RAM 4x4 tow vehicles in Australia

RAM 2500 Laramie 4x4 tow vehicle

ASV started converting RAMs back in late 2015, but work on the project began about 15 months before that in mid-2014 with the design and development taking place. The actual conversion process begins with each shipment of RAM Trucks being taken to ASV’s Clayton facility in Melbourne’s east where
the first step is to separate
the body from the chassis in a process ASV refers to as de-marrying. 23 full-time positions were created in the establishment of ASV and those workers currently turn out about 500 conversions a year with that figure expected to rise.


Converted US vehicles

RAM 2500 converted to Australian standards

One of the big challenges in converting the trucks was
to arrive at a finished product that feels and drives like the original left-hand-drive version. The secret there was to use as much of the original vehicle as possible. Of course, that only gets you so far when you’re re-engineering intrinsic systems such as steering, for instance, but ASV took the pragmatic approach when new parts did need to be sourced. That approach amounted to, where ever possible, using the original equipment manufacturer.

In the case of the steering system, that meant approaching the US-based original manufacturer of the RAM’s steering box and nutting out a deal that saw the OE maker turn out a batch of mirror-image, right-hand-drive steering boxes.


Australian-built components

Dodge RAM being converted

The dashboard was another component that needed to be made from scratch and one that ASV was able to source locally. In fact, the entire dashboard is custom made by a Melbourne company that currently makes the dashboards for locally-built Toyota Camrys.

The final step in the development process for ASV was to hurl a perfectly good truck into a solid barrier in the name of crash testing. Interestingly, this was not a homologation requirement, but a move that ASV volunteered
to carry out.

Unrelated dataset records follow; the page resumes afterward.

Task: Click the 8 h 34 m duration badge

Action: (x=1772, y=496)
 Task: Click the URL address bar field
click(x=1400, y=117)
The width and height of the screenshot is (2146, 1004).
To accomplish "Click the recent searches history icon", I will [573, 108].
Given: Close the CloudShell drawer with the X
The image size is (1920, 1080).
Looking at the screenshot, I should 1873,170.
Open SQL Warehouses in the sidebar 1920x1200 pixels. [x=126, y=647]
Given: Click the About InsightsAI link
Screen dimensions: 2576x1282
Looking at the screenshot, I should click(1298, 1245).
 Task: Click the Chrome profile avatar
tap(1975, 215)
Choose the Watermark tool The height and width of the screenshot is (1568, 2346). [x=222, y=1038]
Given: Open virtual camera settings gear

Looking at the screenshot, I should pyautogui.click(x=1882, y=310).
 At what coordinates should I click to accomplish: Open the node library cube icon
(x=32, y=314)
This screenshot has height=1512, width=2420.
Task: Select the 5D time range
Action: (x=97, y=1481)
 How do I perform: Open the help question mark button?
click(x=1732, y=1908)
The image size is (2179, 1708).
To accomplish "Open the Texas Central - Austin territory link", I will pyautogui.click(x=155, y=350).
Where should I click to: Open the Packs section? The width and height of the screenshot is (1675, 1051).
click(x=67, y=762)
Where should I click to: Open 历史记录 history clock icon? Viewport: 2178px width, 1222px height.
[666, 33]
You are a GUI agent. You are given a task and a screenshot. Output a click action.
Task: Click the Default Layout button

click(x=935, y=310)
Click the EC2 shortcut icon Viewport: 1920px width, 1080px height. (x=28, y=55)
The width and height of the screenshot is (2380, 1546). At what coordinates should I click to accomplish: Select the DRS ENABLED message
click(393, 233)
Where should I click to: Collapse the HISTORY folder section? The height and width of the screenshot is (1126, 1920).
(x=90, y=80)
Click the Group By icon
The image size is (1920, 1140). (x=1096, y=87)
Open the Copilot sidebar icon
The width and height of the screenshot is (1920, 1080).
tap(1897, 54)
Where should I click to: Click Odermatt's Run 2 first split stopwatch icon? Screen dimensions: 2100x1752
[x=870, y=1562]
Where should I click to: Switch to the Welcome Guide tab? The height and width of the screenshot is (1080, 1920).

While a computer simulation would have been sufficient for many operations, in ASV’s case, the company standpoint was that relying on a computer simulation alone was simply not good enough and that it was not an acceptable alternative to a real-world crash.

Re-engineered Dodge RAM 2500 in Australia

The RAM 2500 Laramie you see here has been pulled apart, re-engineered for right-hand drive and then screwed back together by a dedicated bunch of engineers and designers.

So if you’re planning on heading off-road or hitching up a caravan and doing a lap of the country then few vehicles will do it as easily as the RAM. And to know that it’s been hand- rebuilt by Aussie craftsman is the icing on the cake.